2. 核酸检测：多种逆转录聚合酶链反应（RT-PCR）方法可用于登革病毒核酸检测，可在1～2天内鉴别病毒RNA。在病人标本中检出病毒核酸，可确诊且能分型，可用于早期诊断；阴性结果不能排除登革热诊断，需采集第二份标本（发病5天后）开展血清学检测，进行确诊。  

3.抗原检测：NS1抗原检测可采用ELISA方法或快速检测试剂，可在几十分钟到数小时完成检测，适于现场使用，是登革热急性期诊断的重要手段，在发病后1天即可检出，但目前该方法尚不能分型。阴性结果不能排除登革热诊断，需采集第二份标本（发病5天后）开展血清学检测，进行确诊。 

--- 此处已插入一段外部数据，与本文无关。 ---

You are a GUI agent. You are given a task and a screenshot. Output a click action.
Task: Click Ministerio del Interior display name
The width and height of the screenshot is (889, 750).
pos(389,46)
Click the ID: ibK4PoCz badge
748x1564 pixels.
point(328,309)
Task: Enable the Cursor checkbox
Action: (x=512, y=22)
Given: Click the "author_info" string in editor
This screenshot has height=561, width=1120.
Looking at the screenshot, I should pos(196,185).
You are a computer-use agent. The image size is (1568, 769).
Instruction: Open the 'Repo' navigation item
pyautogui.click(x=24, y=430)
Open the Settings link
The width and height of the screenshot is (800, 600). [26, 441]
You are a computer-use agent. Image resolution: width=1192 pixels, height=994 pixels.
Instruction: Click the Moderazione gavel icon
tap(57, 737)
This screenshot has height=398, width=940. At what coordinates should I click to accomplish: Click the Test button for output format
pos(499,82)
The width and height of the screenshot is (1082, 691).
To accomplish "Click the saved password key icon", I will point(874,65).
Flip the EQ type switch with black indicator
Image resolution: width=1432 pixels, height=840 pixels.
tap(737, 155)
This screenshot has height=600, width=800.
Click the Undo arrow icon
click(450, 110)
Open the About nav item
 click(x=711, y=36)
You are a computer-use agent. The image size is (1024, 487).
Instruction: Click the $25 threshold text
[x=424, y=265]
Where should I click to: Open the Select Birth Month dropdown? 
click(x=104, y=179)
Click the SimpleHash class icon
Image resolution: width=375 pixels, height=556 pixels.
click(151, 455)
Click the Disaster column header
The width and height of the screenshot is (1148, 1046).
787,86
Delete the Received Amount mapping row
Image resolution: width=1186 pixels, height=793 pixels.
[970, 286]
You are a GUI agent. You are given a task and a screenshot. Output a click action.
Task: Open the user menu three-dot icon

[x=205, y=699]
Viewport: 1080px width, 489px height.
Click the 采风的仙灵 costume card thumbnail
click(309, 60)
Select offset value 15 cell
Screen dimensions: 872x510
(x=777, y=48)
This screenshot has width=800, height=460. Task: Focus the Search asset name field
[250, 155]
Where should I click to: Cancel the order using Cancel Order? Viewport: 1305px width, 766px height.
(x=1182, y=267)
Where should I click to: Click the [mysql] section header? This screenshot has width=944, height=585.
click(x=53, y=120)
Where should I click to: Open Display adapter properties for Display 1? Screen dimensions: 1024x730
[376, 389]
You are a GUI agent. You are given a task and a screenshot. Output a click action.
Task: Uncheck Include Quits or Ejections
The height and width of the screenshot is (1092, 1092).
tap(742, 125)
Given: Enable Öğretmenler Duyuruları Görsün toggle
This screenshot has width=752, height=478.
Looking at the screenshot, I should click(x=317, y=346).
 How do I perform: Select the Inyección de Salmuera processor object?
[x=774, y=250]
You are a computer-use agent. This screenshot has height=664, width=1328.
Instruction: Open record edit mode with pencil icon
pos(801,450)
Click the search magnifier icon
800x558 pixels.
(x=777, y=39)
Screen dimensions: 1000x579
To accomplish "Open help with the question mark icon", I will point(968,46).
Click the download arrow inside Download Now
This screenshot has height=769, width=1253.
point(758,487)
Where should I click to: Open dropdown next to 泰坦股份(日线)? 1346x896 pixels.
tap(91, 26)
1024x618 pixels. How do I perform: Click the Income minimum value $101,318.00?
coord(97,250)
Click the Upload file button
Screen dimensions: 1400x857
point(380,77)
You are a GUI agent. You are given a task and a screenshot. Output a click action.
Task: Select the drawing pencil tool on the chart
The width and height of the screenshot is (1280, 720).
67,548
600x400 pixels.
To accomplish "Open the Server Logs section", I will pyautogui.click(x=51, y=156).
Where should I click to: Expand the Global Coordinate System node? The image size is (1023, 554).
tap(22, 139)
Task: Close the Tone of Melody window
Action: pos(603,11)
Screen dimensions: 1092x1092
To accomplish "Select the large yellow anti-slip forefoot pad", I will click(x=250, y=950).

4. IgM抗体检测：用于IgM抗体检测的捕获法ELISA（MAC-ELISA）是最常用的检测方法，标本中IgM抗体阳性，提示患者可能新近感染登革病毒，适用于登革热早期诊断，但单份标本不能确诊。一些登革病毒再次感染者，血标本中IgM抗体滴度底，甚至不能检出，影响IgM抗体诊断精确性。 

5. IgG抗体检测：可采用ELISA、免疫荧光（IFA）、免疫层析等方法检测。登革病毒IgG抗体与其他黄病毒有交叉反应。IgG抗体检测可以用来鉴定首次感染和再次感染：如果急性期标本IgG抗体阴性，恢复期阳转，则可确定为首次感染；如果患者恢复期血标本IgG抗体滴度较急性期(两份标本间隔应不少于7天）呈4倍及以上升高可认为是再次感染。采集第二份标本进行确诊对于登革热防控具有重要意义，尤其是非流行区。 

6. 中和抗体检测：空斑减少中和实验（Plaque Reduction and Neutralization Test，PRNT）和微量中和实验可用来检测血清中的中和抗体，是最特异的血清学检测方法，可以分型，但耗时长，需要数天，不适于快速诊断。患者恢复期血清中和抗体阳转或滴度较急性期呈4倍及以上升高可以确诊。